Before anyone goes a whole lot further with the coronation of Silver, know this: He had no real choice.
He was informed by former NBA player and current Sacramento Mayor Kevin Johnson, who currently advises the NBA, that absent a very strong sanction on Sterling, all NBA players would walk out on their playoff games last Tuesday. In addition to banning Sterling from the NBA, Silver promised to expedite the processes that would lead to his forced sale of the Clippers. It was a move that had broad public support, nearly unilateral support from the media, and no owner would publicly do anything but endorse it.
Is that courage? Or would it have been more courageous to admit the NBA had failed to do anything until now despite abundant evidence that Sterling had been racist and discriminating in his other business dealings for at least a decade and maybe more?
The evidence that Sterling had discriminated in housing matters and settled for $2.75 million in a federal lawsuit was far worse than anything that happened on the now-infamous TMZ tape. It’s impossible to feel anything like sympathy for Sterling considering his ugly racist views, though in terms of his transgression, the mob has decided it can’t – and won’t – live with his opinions and perspective. Having Sterling out of the NBA is great for the league, but I tend to agree with Hall of Famer Kareem Abdul Jabbar that his actions in the past were far worse than his current sin, which focuses on a dismissive and contemptuous attitude toward former Lakers star Magic Johnson.

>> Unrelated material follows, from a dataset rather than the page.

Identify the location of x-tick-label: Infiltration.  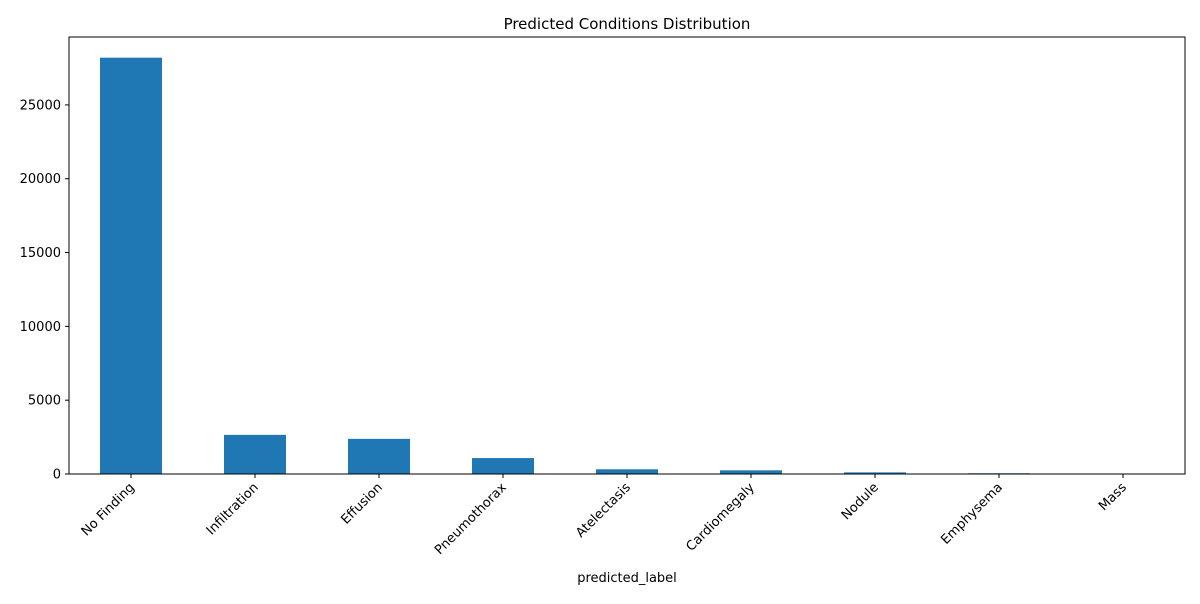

The question is rightly being asked as to why Silver and his predecessor, David Stern, did nothing all those years ago. And the way this came down is that what was a private conversation was made very public with very little condemnation from the media. The new reality is that there is effectively no such thing as a private conversation, or any expectation of privacy in any setting.
It is impossible to shed any tears for Sterling, who is getting what he has long deserved, but Silver’s actions, much like those of Stern before him, were a necessary response to which way the wind was blowing, and he managed to stave off a player boycott during playoff games, which would have been the biggest story in sports in the last quarter century.
* Another reason to get out to Les Murakami Stadium and enjoy UH Rainbow Warrior baseball is the newly installed scoreboard in right center field. The bigger and better scoreboard should only enhance an already spectacular game-day experience.